Assist the patient to adopt pain-relieving positions.
Prepare for diagnostic tests: X-ray, CT scan, blood tests, cerebrospinal fluid analysis.
Monitor neurologic function and airway status closely in traumatic cases.
Patient counseling
Explain activity restrictions and reinforcement of prescribed exercises.
Teach correct use of cervical collars if indicated.
Advise on early reporting of worsening pain, numbness, or weakness.
Pediatric pointers
Most common causes: meningitis and trauma.
Rare cause: congenital torticollis.
Assess hydration and neurologic status in children.
Summary
Neck pain originates from multiple musculoskeletal, neurologic, or systemic causes, ranging from trauma to tumors. Early assessment, appropriate immobilization, and diagnostic evaluation are essential to prevent complications and guide effective treatment.
References
Buttaro, T. M., Tybulski, J., Bailey, P. P., & Sandberg-Cook, J. (2008).

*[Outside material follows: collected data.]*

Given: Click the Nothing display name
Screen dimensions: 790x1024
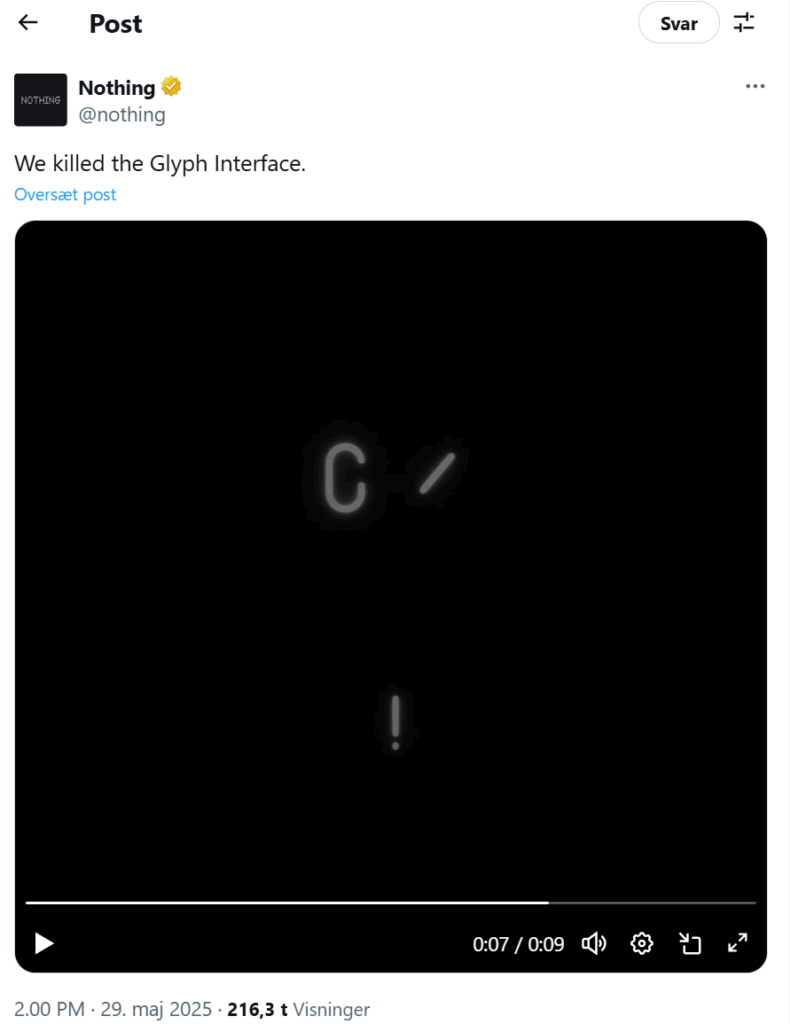Looking at the screenshot, I should (117, 88).
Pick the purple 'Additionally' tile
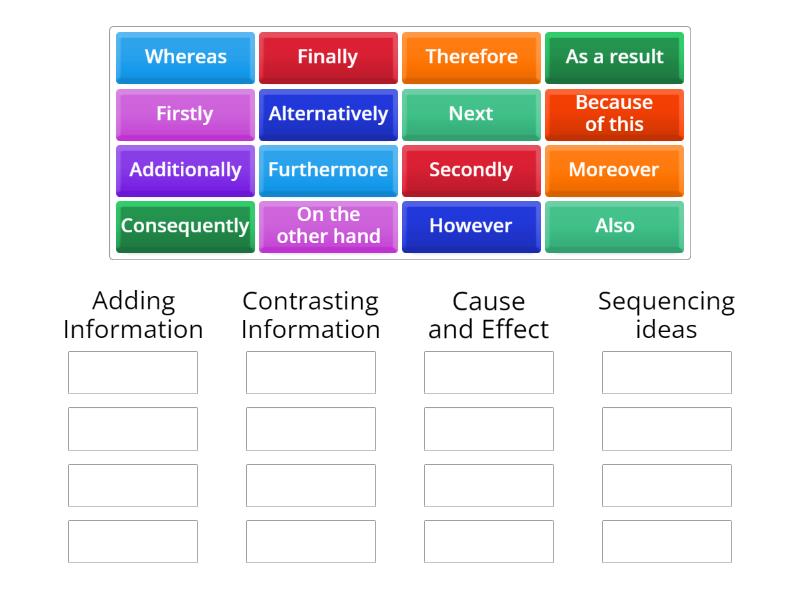 tap(186, 170)
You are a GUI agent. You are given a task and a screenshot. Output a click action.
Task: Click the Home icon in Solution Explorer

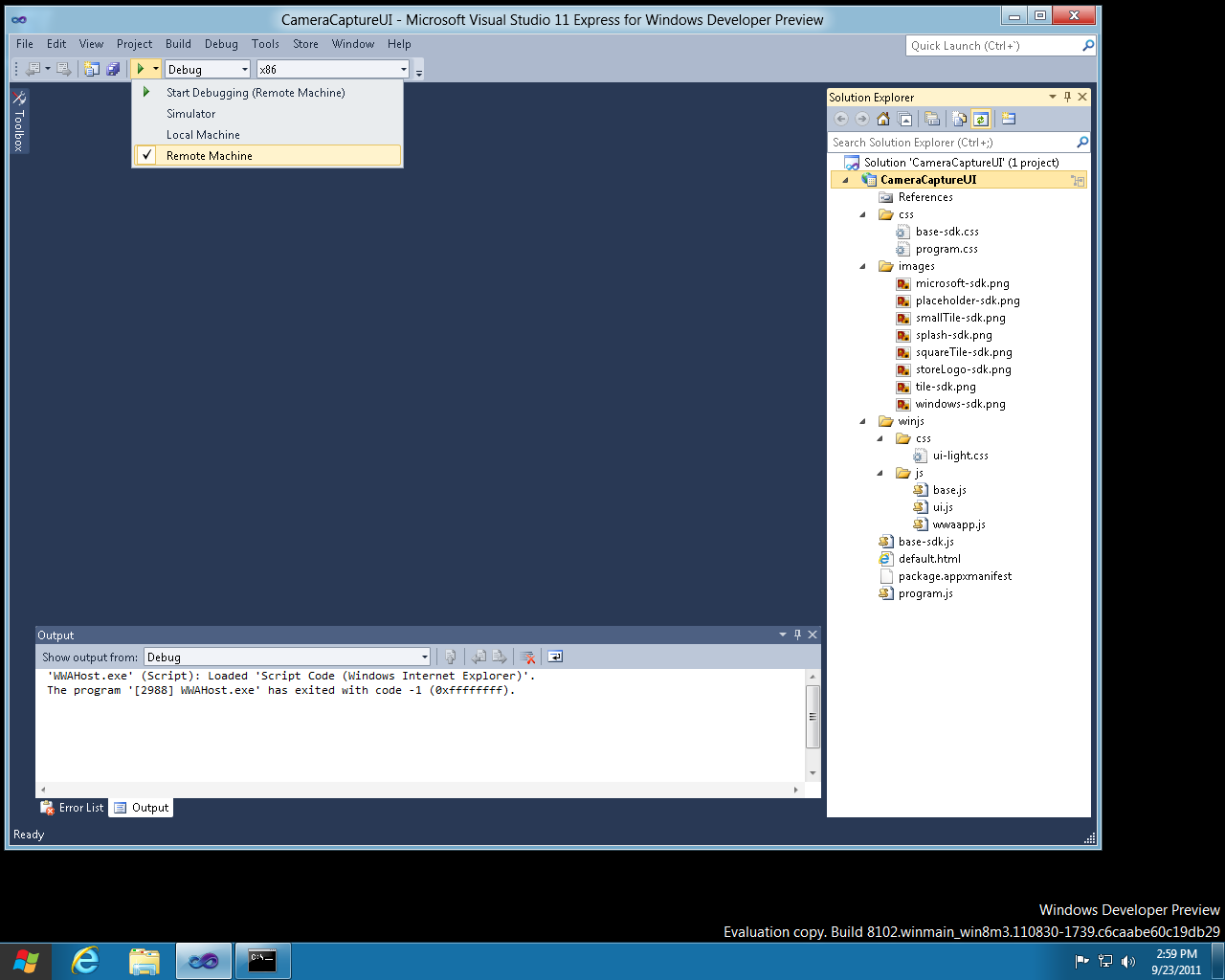click(x=882, y=118)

Primary Care: A Collaborative Practice (pp. 444–447). St. Louis, MO: Mosby Elsevier.
Colyar, M. R. (2003). Well-Child Assessment for Primary Care Providers. Philadelphia, PA: F.A. Davis.
Sarwark, J. F. (2010). Essentials of Musculoskeletal Care. Rosemont, IL: American Academy of Orthopaedic Surgeons.
Sommers, M. S., & Brunner, L. S. (2012). Pocket Diseases. Philadelphia, PA: F.A. Davis.